I can't wait to see it next to the turntable you built.


----------



## Rudy Allarde (Jan 2, 2008)

Hi Bryanj,  like you, I can't wait either to see how the roundhouse and turntable will look and fit together. I built the roundhouse front curve ( parallel ) to the turntable curve at 18" apart. ( ie. turntable= 3 1/2 ft radius curve, roundhouse curve= 5 ft. radius curve. I hope that made sense. I cannot describe it in technical terms./DesktopModules/NTForums/themes/mls/emoticons/sad.gif

As a reminder, here is how the turntable looks.



















Thanks,

Rudy Allarde


----------



## markoles (Jan 2, 2008)

Rudy,

I don't know how I missed this thread, either!! That technique is really interesting, and looks like it is fun.  I might have to give that a try, since I like the look of stone buildings. 

Um.  your turntable is HUGE!! You should have no problem turning a big boy on that!! When I first saw it without the trains on it, I thought you used S gauge track for the circle.  

Awesome!

Mark


----------



## Terl (Jan 2, 2008)

Rudy 

This roundhouse is looking great. The vinyl patching cement makes for very believeable stone work. You are smart to make this in separate pieces which can be assembled in the garden. I would also recommend that you design it so that is can be disassembled if necessary. 
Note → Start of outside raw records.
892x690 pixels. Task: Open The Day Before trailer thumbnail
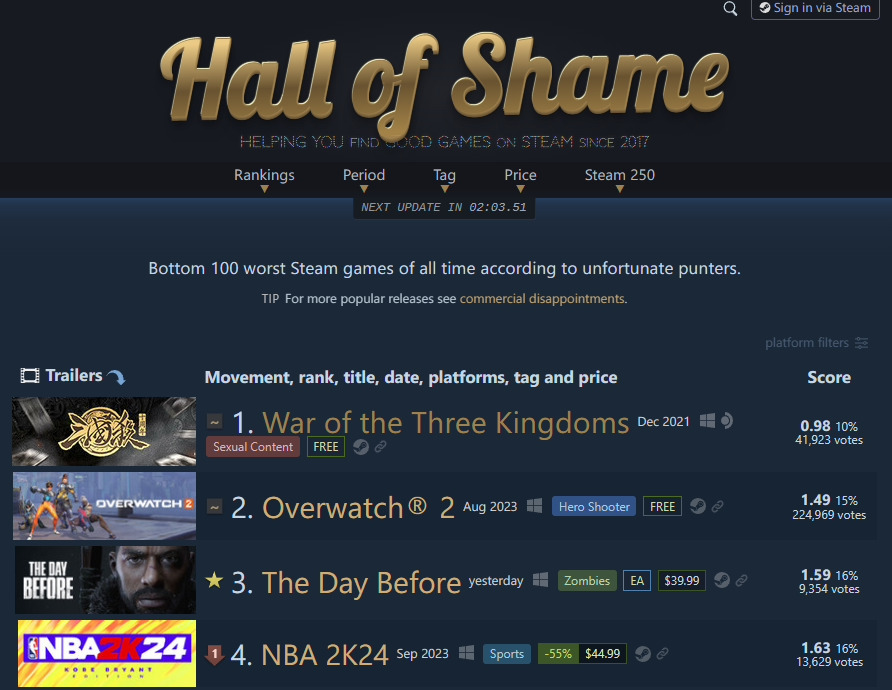click(105, 580)
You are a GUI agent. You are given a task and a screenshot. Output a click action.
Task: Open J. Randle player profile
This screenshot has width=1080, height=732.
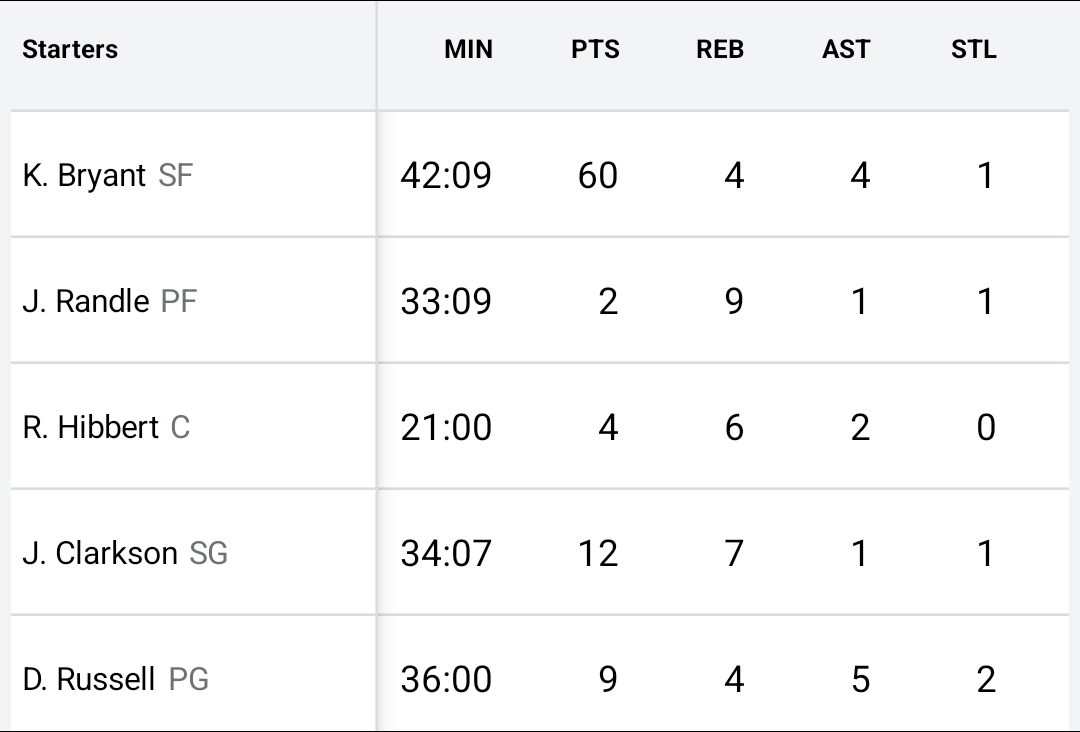(x=86, y=301)
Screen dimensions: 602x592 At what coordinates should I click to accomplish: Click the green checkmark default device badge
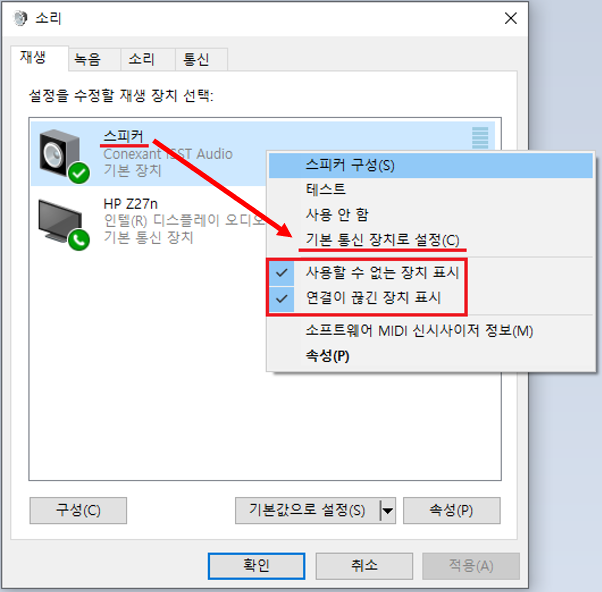pos(79,174)
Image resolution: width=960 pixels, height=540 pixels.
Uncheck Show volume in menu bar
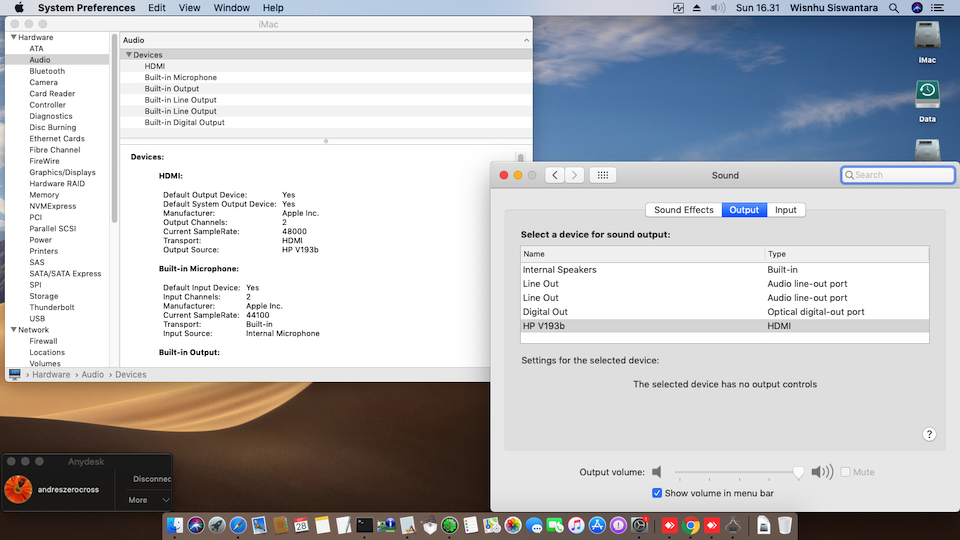point(657,493)
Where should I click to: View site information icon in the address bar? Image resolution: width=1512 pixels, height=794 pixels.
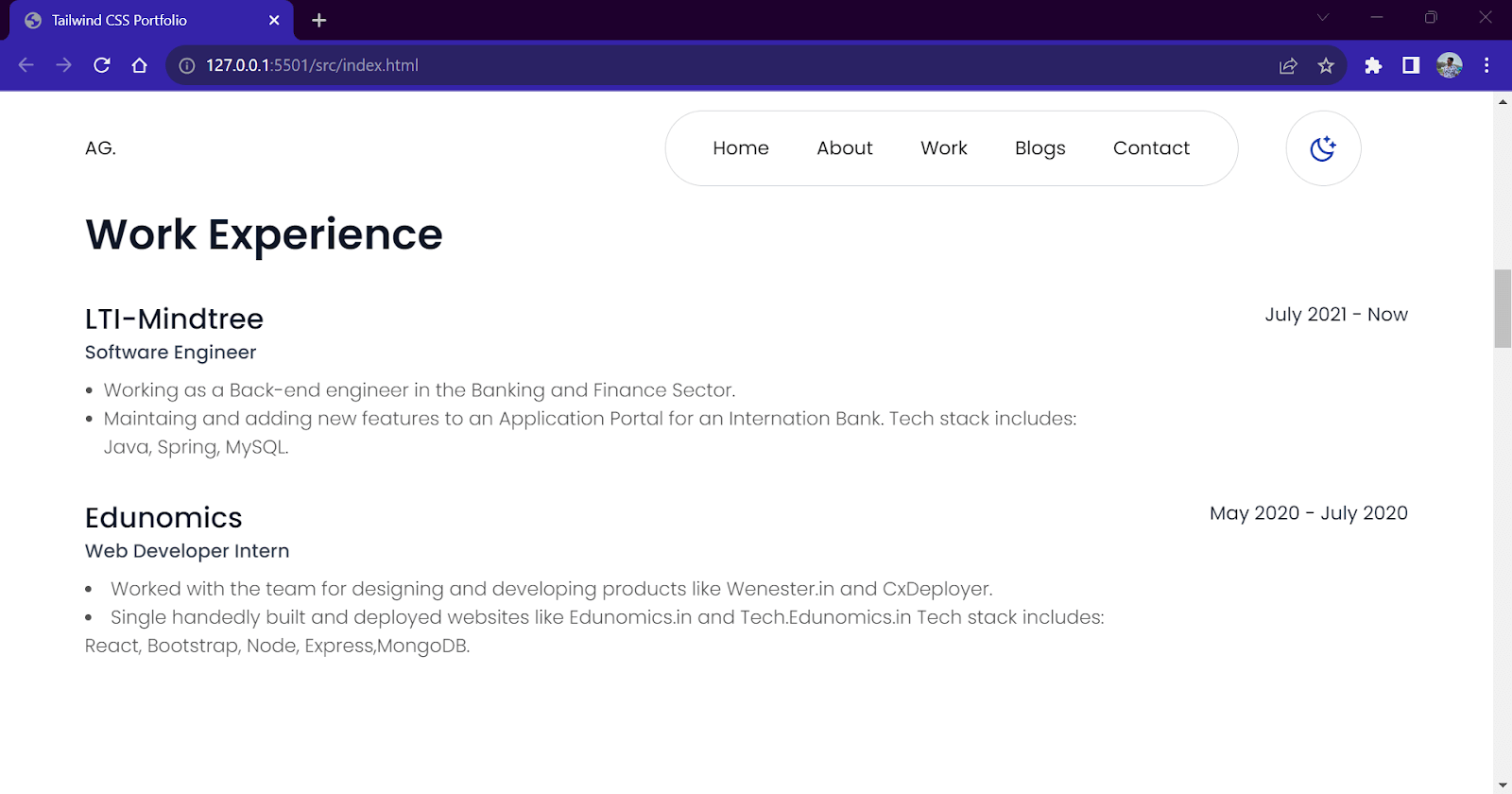187,65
I have been inside the Como Roundhouse when it was on tour with the forest service. The building is secure and a good roof is on it. Don't remember that they got the turntable to work, but there was one on site for it. The Forest Service has a tour often in September that is really fun where you drive from Como over the old RR grade to Breckenridge. 

Terl


----------



## Rudy Allarde (Jan 2, 2008)

Hi, all, progress report:









This shows two sections of the roundhouse sidewalls.









This shows the backwall. Each section will be easy enough to be placed or if necessary be replaced. They will be painted, sealed and weatherproofed.









The concrete vinyl patcher are laid about 3/16" to 1/4" thick. Together with the 3/4" styrofoam, 1/2" plywood and 1x2s,a strong wall is created.









This is a 4 ft. section to which a 3 ft. section will be added to make the 7 ft. deep roundhouse.

Well, work on the roundhouse will be interrupted for one to two weeks while my wife and I continue our main job of babysitting for our two granddaughters ( ages 2 and 4 yrs ) vacationing at the beach.

Regards,

Rudy Allarde


----------



## Roland Seavey (Jan 4, 2008)

Rudy,
 this is semply beautiful, amazing work I just love it 7 foot walls are something else also.
Looking forward to seeing more. Enjoy the grandkids and the beach.
Roland/DesktopModules/NTForums/themes/mls/emoticons/hehe.gif


----------



## jimtyp (Jan 2, 2008)

Rudy, how heavy is the wall in the pic above?


----------



## Rudy Allarde (Jan 2, 2008)

Progress notes: 









This shows the most recent plan. The turntable, front wall, wall sections A1, A2, B1, B2, are all done. 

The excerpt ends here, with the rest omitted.